→ AIM OF THE TASK: Would you give the entries below again in full, exactly as they stand?

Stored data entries
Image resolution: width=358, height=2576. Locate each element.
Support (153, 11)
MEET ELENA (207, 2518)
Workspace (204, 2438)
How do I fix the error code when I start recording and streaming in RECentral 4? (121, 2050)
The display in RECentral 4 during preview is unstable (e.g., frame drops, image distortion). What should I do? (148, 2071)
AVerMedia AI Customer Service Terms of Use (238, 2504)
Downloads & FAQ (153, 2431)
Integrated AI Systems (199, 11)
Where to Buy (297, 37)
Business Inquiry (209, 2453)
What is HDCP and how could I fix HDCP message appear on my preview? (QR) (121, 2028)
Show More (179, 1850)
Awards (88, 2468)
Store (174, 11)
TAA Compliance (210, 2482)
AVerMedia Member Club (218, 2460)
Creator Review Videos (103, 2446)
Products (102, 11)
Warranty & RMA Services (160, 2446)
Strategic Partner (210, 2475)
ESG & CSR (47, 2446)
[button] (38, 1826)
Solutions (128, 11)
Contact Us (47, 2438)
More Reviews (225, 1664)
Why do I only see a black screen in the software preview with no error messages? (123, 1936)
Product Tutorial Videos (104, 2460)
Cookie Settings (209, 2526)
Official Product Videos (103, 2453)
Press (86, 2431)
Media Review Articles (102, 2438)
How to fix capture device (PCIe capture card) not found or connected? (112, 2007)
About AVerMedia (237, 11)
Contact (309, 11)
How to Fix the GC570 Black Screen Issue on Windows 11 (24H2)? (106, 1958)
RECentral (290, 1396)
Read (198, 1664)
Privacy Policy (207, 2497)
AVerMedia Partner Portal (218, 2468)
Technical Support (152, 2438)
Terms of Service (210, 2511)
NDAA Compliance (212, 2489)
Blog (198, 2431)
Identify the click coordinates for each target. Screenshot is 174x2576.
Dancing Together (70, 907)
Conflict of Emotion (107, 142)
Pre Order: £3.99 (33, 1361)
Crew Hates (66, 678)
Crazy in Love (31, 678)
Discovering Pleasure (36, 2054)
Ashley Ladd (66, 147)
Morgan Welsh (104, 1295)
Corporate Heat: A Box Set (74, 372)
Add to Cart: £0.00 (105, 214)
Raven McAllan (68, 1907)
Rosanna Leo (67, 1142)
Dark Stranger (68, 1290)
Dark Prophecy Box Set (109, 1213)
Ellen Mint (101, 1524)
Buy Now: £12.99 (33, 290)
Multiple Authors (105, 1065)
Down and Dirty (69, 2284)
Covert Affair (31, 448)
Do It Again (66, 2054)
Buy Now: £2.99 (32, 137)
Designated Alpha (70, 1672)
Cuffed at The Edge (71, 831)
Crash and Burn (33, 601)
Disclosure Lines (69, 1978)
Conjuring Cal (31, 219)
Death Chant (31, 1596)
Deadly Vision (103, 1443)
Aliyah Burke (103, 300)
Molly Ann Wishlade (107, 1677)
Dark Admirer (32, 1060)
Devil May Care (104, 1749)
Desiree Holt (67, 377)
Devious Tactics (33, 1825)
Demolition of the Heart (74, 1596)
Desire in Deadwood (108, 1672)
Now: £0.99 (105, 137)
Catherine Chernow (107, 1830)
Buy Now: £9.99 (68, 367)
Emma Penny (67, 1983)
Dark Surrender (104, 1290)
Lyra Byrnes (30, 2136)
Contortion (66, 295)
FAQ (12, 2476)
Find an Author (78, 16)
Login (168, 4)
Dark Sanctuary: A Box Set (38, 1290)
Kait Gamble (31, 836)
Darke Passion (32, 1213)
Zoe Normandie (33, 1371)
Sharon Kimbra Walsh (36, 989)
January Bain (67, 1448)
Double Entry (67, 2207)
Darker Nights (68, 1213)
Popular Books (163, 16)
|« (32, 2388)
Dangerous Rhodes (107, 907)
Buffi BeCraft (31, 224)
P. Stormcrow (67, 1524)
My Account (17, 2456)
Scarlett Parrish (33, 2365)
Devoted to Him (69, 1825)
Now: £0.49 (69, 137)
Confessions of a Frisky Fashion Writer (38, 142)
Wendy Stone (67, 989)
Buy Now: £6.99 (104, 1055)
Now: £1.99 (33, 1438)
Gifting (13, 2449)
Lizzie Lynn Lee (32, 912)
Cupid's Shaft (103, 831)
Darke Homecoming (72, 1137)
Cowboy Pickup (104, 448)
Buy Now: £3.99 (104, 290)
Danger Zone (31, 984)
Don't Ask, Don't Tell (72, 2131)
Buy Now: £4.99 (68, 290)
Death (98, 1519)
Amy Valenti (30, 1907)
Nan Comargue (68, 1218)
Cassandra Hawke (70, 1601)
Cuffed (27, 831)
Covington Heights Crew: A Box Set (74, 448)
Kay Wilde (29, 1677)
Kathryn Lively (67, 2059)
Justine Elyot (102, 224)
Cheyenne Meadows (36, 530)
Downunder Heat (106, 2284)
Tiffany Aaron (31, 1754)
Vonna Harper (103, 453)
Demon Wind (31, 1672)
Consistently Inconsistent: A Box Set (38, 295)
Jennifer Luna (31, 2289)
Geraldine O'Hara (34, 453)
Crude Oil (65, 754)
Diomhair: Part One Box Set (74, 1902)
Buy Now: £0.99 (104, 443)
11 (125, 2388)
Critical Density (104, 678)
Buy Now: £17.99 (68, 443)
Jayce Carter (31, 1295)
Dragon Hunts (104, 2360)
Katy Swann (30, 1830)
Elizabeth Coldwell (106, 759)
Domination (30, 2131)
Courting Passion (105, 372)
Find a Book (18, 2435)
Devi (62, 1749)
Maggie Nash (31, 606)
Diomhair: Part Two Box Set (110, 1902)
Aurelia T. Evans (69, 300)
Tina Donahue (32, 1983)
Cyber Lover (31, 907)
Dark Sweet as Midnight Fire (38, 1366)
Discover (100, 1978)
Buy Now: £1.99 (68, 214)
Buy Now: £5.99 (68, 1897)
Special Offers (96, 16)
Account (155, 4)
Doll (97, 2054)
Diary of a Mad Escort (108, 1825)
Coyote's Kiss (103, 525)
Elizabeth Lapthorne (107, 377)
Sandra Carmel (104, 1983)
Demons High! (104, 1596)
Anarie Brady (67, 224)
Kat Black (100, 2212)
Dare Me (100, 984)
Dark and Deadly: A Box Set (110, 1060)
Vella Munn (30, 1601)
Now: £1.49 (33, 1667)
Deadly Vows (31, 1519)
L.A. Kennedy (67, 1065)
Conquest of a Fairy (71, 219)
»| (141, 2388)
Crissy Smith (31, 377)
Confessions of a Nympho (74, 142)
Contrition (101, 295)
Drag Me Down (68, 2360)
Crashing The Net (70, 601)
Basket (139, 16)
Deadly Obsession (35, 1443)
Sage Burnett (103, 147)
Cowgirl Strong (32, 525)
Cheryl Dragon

→ TASK SOLUTION:
Image resolution: width=358, height=2576. Locate each element.
Support (153, 11)
MEET ELENA (207, 2518)
Workspace (204, 2438)
How do I fix the error code when I start recording and streaming in RECentral 4? (121, 2050)
The display in RECentral 4 during preview is unstable (e.g., frame drops, image distortion). What should I do? (148, 2071)
AVerMedia AI Customer Service Terms of Use (238, 2504)
Downloads & FAQ (153, 2431)
Integrated AI Systems (199, 11)
Where to Buy (297, 37)
Business Inquiry (209, 2453)
What is HDCP and how could I fix HDCP message appear on my preview? (QR) (121, 2028)
Show More (179, 1850)
Awards (88, 2468)
Store (174, 11)
TAA Compliance (210, 2482)
AVerMedia Member Club (218, 2460)
Creator Review Videos (103, 2446)
Products (102, 11)
Warranty & RMA Services (160, 2446)
Strategic Partner (210, 2475)
ESG & CSR (47, 2446)
[button] (38, 1826)
Solutions (128, 11)
Contact Us (47, 2438)
More Reviews (225, 1664)
Why do I only see a black screen in the software preview with no error messages? (123, 1936)
Product Tutorial Videos (104, 2460)
Cookie Settings (209, 2526)
Official Product Videos (103, 2453)
Press (86, 2431)
Media Review Articles (102, 2438)
How to fix capture device (PCIe capture card) not found or connected? (112, 2007)
About AVerMedia (237, 11)
Contact (309, 11)
How to Fix the GC570 Black Screen Issue on Windows 11 (24H2)? (106, 1958)
RECentral (290, 1396)
Read (198, 1664)
Privacy Policy (207, 2497)
AVerMedia Partner Portal (218, 2468)
Technical Support (152, 2438)
Terms of Service (210, 2511)
NDAA Compliance (212, 2489)
Blog (198, 2431)
Identify the click coordinates for each target. Screenshot is 174x2576.
Dancing Together (70, 907)
Conflict of Emotion (107, 142)
Pre Order: £3.99 (33, 1361)
Crew Hates (66, 678)
Crazy in Love (31, 678)
Discovering Pleasure (36, 2054)
Ashley Ladd (66, 147)
Morgan Welsh (104, 1295)
Corporate Heat: A Box Set (74, 372)
Add to Cart: £0.00 (105, 214)
Raven McAllan (68, 1907)
Rosanna Leo (67, 1142)
Dark Stranger (68, 1290)
Dark Prophecy Box Set (109, 1213)
Ellen Mint (101, 1524)
Buy Now: £12.99 (33, 290)
Multiple Authors (105, 1065)
Down and Dirty (69, 2284)
Covert Affair (31, 448)
Do It Again (66, 2054)
Buy Now: £2.99 (32, 137)
Designated Alpha (70, 1672)
Cuffed at The Edge (71, 831)
Crash and Burn (33, 601)
Disclosure Lines (69, 1978)
Conjuring Cal (31, 219)
Death Chant (31, 1596)
Deadly Vision (103, 1443)
Aliyah Burke (103, 300)
Molly Ann Wishlade (107, 1677)
Dark Admirer (32, 1060)
Devil May Care (104, 1749)
Desiree Holt (67, 377)
Devious Tactics (33, 1825)
Demolition of the Heart (74, 1596)
Desire in Deadwood (108, 1672)
Now: £0.99 (105, 137)
Catherine Chernow (107, 1830)
Buy Now: £9.99 (68, 367)
Emma Penny (67, 1983)
Dark Surrender (104, 1290)
Lyra Byrnes (30, 2136)
Contortion (66, 295)
FAQ (12, 2476)
Find an Author (78, 16)
Login (168, 4)
Dark Sanctuary: A Box Set (38, 1290)
Kait Gamble (31, 836)
Darke Passion (32, 1213)
Zoe Normandie (33, 1371)
Sharon Kimbra Walsh (36, 989)
January Bain (67, 1448)
Double Entry (67, 2207)
Darker Nights (68, 1213)
Popular Books (163, 16)
|« (32, 2388)
Dangerous Rhodes (107, 907)
Buffi BeCraft (31, 224)
P. Stormcrow (67, 1524)
My Account (17, 2456)
Scarlett Parrish (33, 2365)
Devoted to Him (69, 1825)
Now: £0.49 (69, 137)
Confessions of a Frisky Fashion Writer (38, 142)
Wendy Stone (67, 989)
Buy Now: £6.99 (104, 1055)
Now: £1.99 (33, 1438)
Gifting (13, 2449)
Lizzie Lynn Lee (32, 912)
Cupid's Shaft (103, 831)
Darke Homecoming (72, 1137)
Cowboy Pickup (104, 448)
Buy Now: £3.99 (104, 290)
Danger Zone (31, 984)
Don't Ask, Don't Tell (72, 2131)
Buy Now: £4.99 (68, 290)
Death (98, 1519)
Amy Valenti (30, 1907)
Nan Comargue (68, 1218)
Cassandra Hawke (70, 1601)
Cuffed (27, 831)
Covington Heights Crew: A Box Set (74, 448)
Kay Wilde (29, 1677)
Kathryn Lively (67, 2059)
Justine Elyot (102, 224)
Cheyenne Meadows (36, 530)
Downunder Heat (106, 2284)
Tiffany Aaron (31, 1754)
Vonna Harper (103, 453)
Demon Wind (31, 1672)
Consistently Inconsistent: A Box Set (38, 295)
Jennifer Luna (31, 2289)
Geraldine O'Hara (34, 453)
Crude Oil (65, 754)
Diomhair: Part One Box Set (74, 1902)
Buy Now: £0.99 (104, 443)
11 (125, 2388)
Critical Density (104, 678)
Buy Now: £17.99 (68, 443)
Jayce Carter (31, 1295)
Dragon Hunts (104, 2360)
Katy Swann (30, 1830)
Elizabeth Coldwell (106, 759)
Domination (30, 2131)
Courting Passion (105, 372)
Find a Book (18, 2435)
Devi (62, 1749)
Maggie Nash (31, 606)
Diomhair: Part Two Box Set (110, 1902)
Aurelia T. Evans (69, 300)
Tina Donahue (32, 1983)
Cyber Lover (31, 907)
Dark Sweet as Midnight Fire (38, 1366)
Discover (100, 1978)
Buy Now: £1.99 (68, 214)
Buy Now: £5.99 (68, 1897)
Special Offers (96, 16)
Account (155, 4)
Doll (97, 2054)
Diary of a Mad Escort (108, 1825)
Coyote's Kiss (103, 525)
Elizabeth Lapthorne (107, 377)
Sandra Carmel (104, 1983)
Demons High! (104, 1596)
Anarie Brady (67, 224)
Kat Black (100, 2212)
Dare Me (100, 984)
Dark and Deadly: A Box Set (110, 1060)
Vella Munn (30, 1601)
Now: £1.49 (33, 1667)
Deadly Vows (31, 1519)
L.A. Kennedy (67, 1065)
Conquest of a Fairy (71, 219)
»| (141, 2388)
Crissy Smith (31, 377)
Confessions of a Nympho (74, 142)
Contrition (101, 295)
Drag Me Down (68, 2360)
Crashing The Net (70, 601)
Basket (139, 16)
Deadly Obsession (35, 1443)
Sage Burnett (103, 147)
Cowgirl Strong (32, 525)
Cheryl Dragon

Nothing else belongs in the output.